Studio One Ska und Studio One Dub, Soul Jazz Records

Sir Coxsone

Am 30.April wurde die Brentford Road in Kingston, Jamaika, in »Studio One Boulevard« umbenannt. Untrennbar war das Studio seit seiner Einrichtung 1963 mit dem Namen seines Gründers Clement Seymour Dodd verbunden. Bekannt war er als »Sir Coxsone« Dodd.

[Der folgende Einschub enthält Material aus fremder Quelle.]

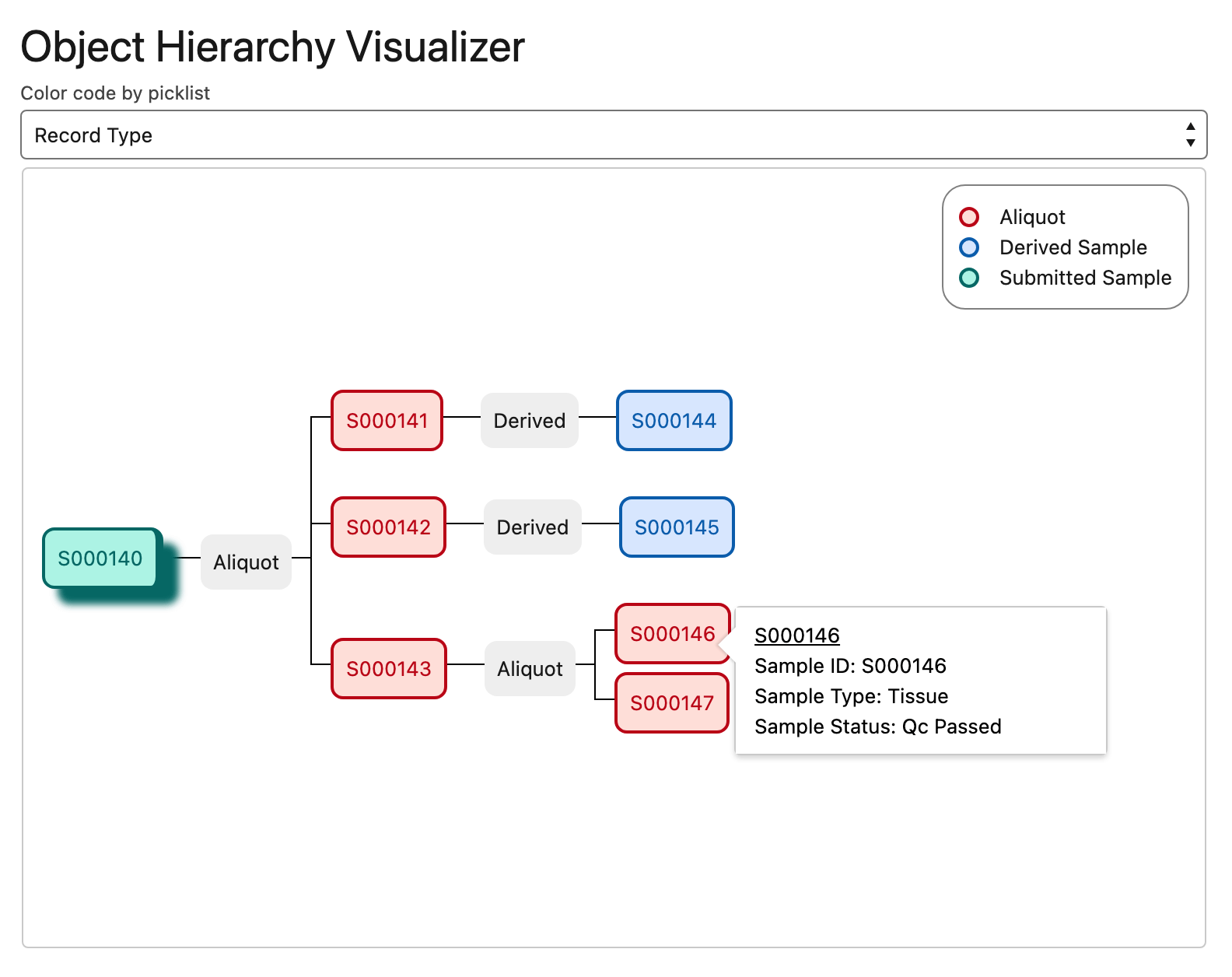Click the dropdown arrows on color code selector

[1189, 135]
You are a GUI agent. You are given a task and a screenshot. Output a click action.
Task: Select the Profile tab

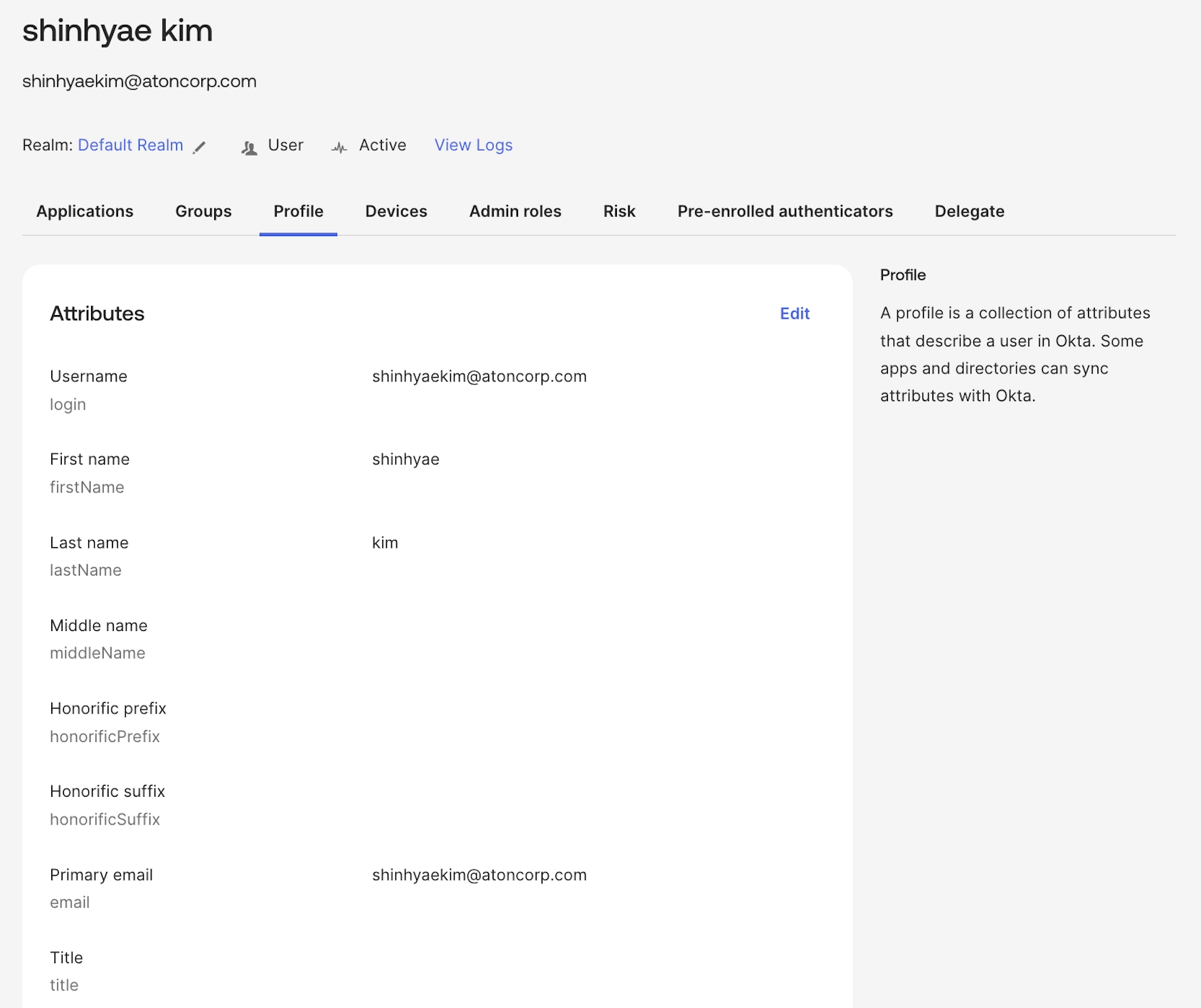click(298, 211)
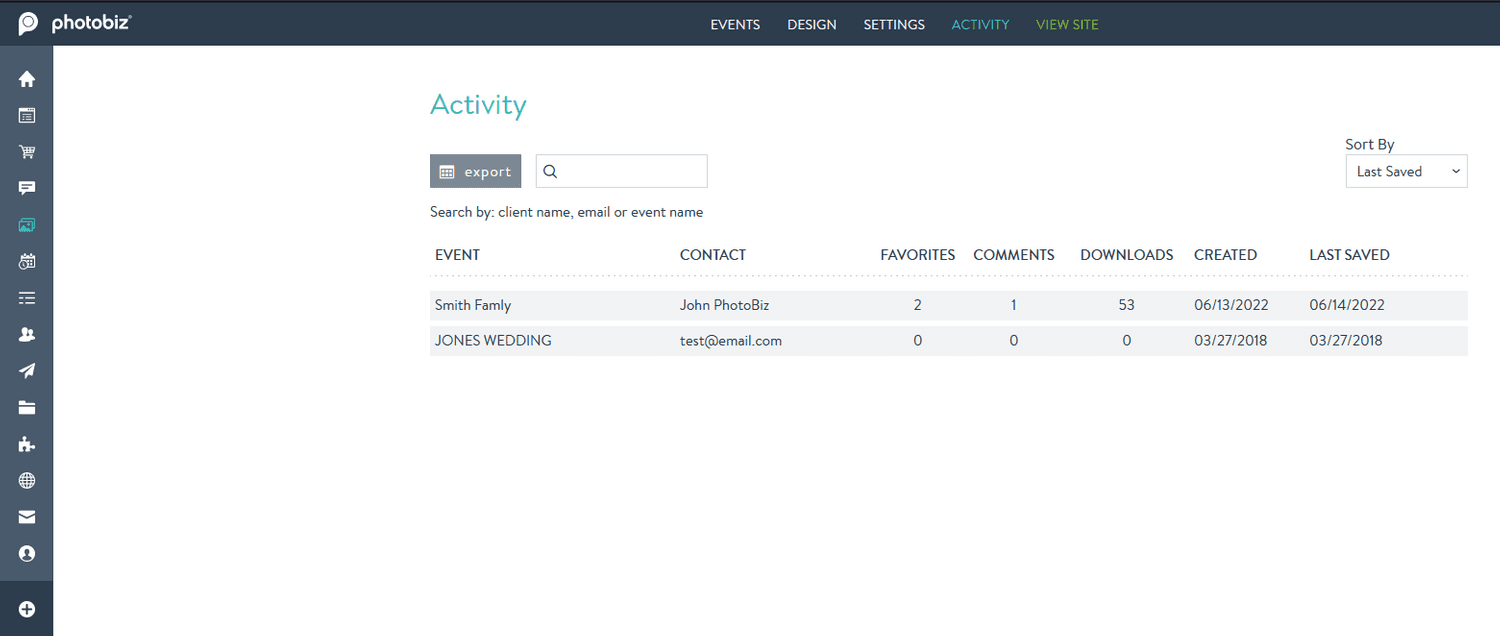Select the contacts people icon
1500x636 pixels.
(26, 334)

In den 50er Jahren hatte er wie viele andere Jamaikaner sein Geld als Landarbeiter in den USA verdient. Mit R&B und ein paar Jazz-Platten kehrte er nach Jamaika zurück und gründete mit seinem gesparten Geld eines der ersten Sound Systems. Da immer mehr dieser Sound Systems auftauchten, rückten sie immer näher zusammen und Sir Coxsone Dodd gilt als einer derjenigen, die aus dem Miteinander-Gegeneinander eine eigene Veranstaltungsform machten, die sog. Clashes.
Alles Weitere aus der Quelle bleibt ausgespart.